Redact text that falls into one of the infoType categories. The redacted content is detected and obscured with an opaque rectangle. This action masks those parts of image_data specified by the infoTypes property in extension configuration.

For a list of infoTypes, see InfoType detector reference.

Request parameters

<Action>redactImage</Action>
<Input><![CDATA[{
  "image_data" : "base64-encoded-image-to-analyze",
  "image_type" : "type-of-image"
}]]></Input>
Parameter Description Type Default Required
image_data The image data encoded in base64. String None. Yes.
image_type Constant of the image type. Available values are IMAGE_JPEG, IMAGE_BMP, IMAGE_PNG, IMAGE_SVG. String None. Yes.

Response

The image with text redacted.

Configuration Reference

Use the following when you're configuring and deploying this extension for use in API proxies. For steps to configure an extension using the Apigee console, see Adding and configuring an extension.

Common extension properties

The following properties are present for every extension.

Property Description Default Required
name Name you're giving this configuration of the extension. None. Yes.
packageName Name of the extension package as given by Apigee Edge. None. Yes.
version Version number for the extension package from which you're configuring an extension. None. Yes.
configuration Configuration value specific to the extension you're adding. See Properties for this extension package None. Yes.

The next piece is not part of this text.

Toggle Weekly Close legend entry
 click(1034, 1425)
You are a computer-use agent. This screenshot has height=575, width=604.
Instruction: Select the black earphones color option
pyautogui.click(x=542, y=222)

Properties for this extension package

Specify values for the following configuration properties specific to this extension.

Property Description Default Required
projectId The GCP project ID for which the Cloud Data Loss Prevention API is enabled. None. Yes.
infoTypes Info types of the sensitive data. If omitted, the service will detect all built-in types. For a list of infoTypes supported by the Google Cloud DLP service, see InfoType Detector Reference. None. No.
credentials When entered in the Apigee Edge console, this is the contents of your service account key file. When sent via the management API, it is a base64-encoded value generated from the service account key file. None. Yes.